SAN FRANCISCO — The Nationals were one out away from a much-needed victory Tuesday night when Gregor Blanco hit a triple to right field. The baserunner Rafael Soriano had allowed to open the inning scored. The game was blown. One inning later, Pablo Sandoval hit a walk-off homer.

After the game, Bryce Harper took the blame. The thought of hitting the wall, eight days after his gruesome collision with one at Dodger Stadium, entered his mind when he moved to field Blanco’s ball. He felt he could’ve caught the ball, but he didn’t.

He admitted it was an issue he’ll have to overcome. 

“It’s a young man taking responsibility,” Nationals general manager Mike Rizzo said Wednesday morning on his weekly radio show with the team’s flagship station. “I don’t agree with his assessment that he lost us the game. We had ample opportunity to tack on runs going into the latter innings and that’s something we have to improve on. If we’d been more efficient offensively earlier in the game it wouldn’t have come down to one misplay in the outfield.  

“That’s typical Harp.
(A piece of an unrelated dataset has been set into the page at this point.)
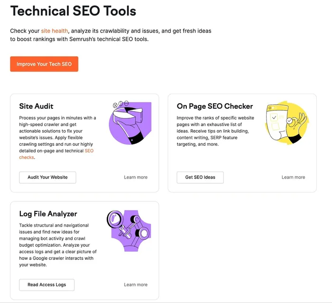
Task: Click the Audit Your Website button
Action: [47, 177]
He feels he has a responsibility to make all the plays and get all the big hits. That’s what makes him so special. I think you’re seeing the maturation process of a young star right in front of our eyes. He’s a terrific player and obviously a terrific teammate.”

A few locker stalls down, though, apparently Rafael Soriano, who threw the slider that Blanco hit, was not pleased. 

“You know, like I say, one pitch,” Soriano said in a group post-game interview in English. “The first guy hit a ground ball up the middle. Not easy to get that ball. I talked to the guys, you’ve got two out, guy hits a ball, it’s got to be in front of you, not like what happened tonight… I think we can play a better game than that.” 

But Soriano’s criticism of the Nationals’ outfield positioning and Harper was harsher when he spoke in Spanish with USA Today late on Tuesday night. 

“With two outs and the tying run at first, you have to play the outfield so the ball doesn’t go over your head,” Soriano told the newspaper in Spanish. “It may not have been a catchable ball, but if we’re positioned the right way, there might’ve been a different outcome. With two outs, I could tell my 4-year-old son, ‘You know where you need to play,’ and he would go to the right spot and make the play.

“It’s not an excuse and I’m not speaking badly about anybody, but I think that’s how you play the game.”

This is not the first time that Soriano has made news for his interactions with teammates and for his handling of a blown game. 

While with the Yankees, Soriano was often criticized for keeping to himself and not engaging, though he is a shy person by nature. He was also called on the carpet after leaving before speaking with reporters following a game in which he had a significant hand in losing. 

Speaking on his radio show early in the morning Pacific time, Rizzo said he had not heard about the potential discord. 

“This is the first I’ve heard of it,” Rizzo said. “I haven’t talked to any of those guys. Rafi is an extremely competitive guy and he’s an extremely up front guy. So I would think if he had those things to say to Harp he would’ve pulled Harp or (first base coach Tony Tarasco, who positions the outfielders) aside and made his case to them instead of to the newspapers. 

“I’ll have to look into that. I haven’t gotten to the ballpark yet but if there’s something that is amiss and there’s some issues with it, they should get together and discuss it face to face. That’s how I like to attack any issues that I have.”

For the Nationals, the finger-pointing is another negative in a road trip that has been filled with them, but it also should be secondary for the Nationals than dealing with the issue Harper alluded to in his fear of hitting the wall.

“You hit the wall like he hit it and bang up your body, it hurts,” Rizzo said. “And the next time you’re going full go into another strange outfield alignment where the walls jut out and there’s different angles, it’s obviously in the back of your mind. He’s not that far removed from hitting the wall in Los Angeles. It probably was on his mind. With experience in the outfield, those thoughts will be out of his mind.”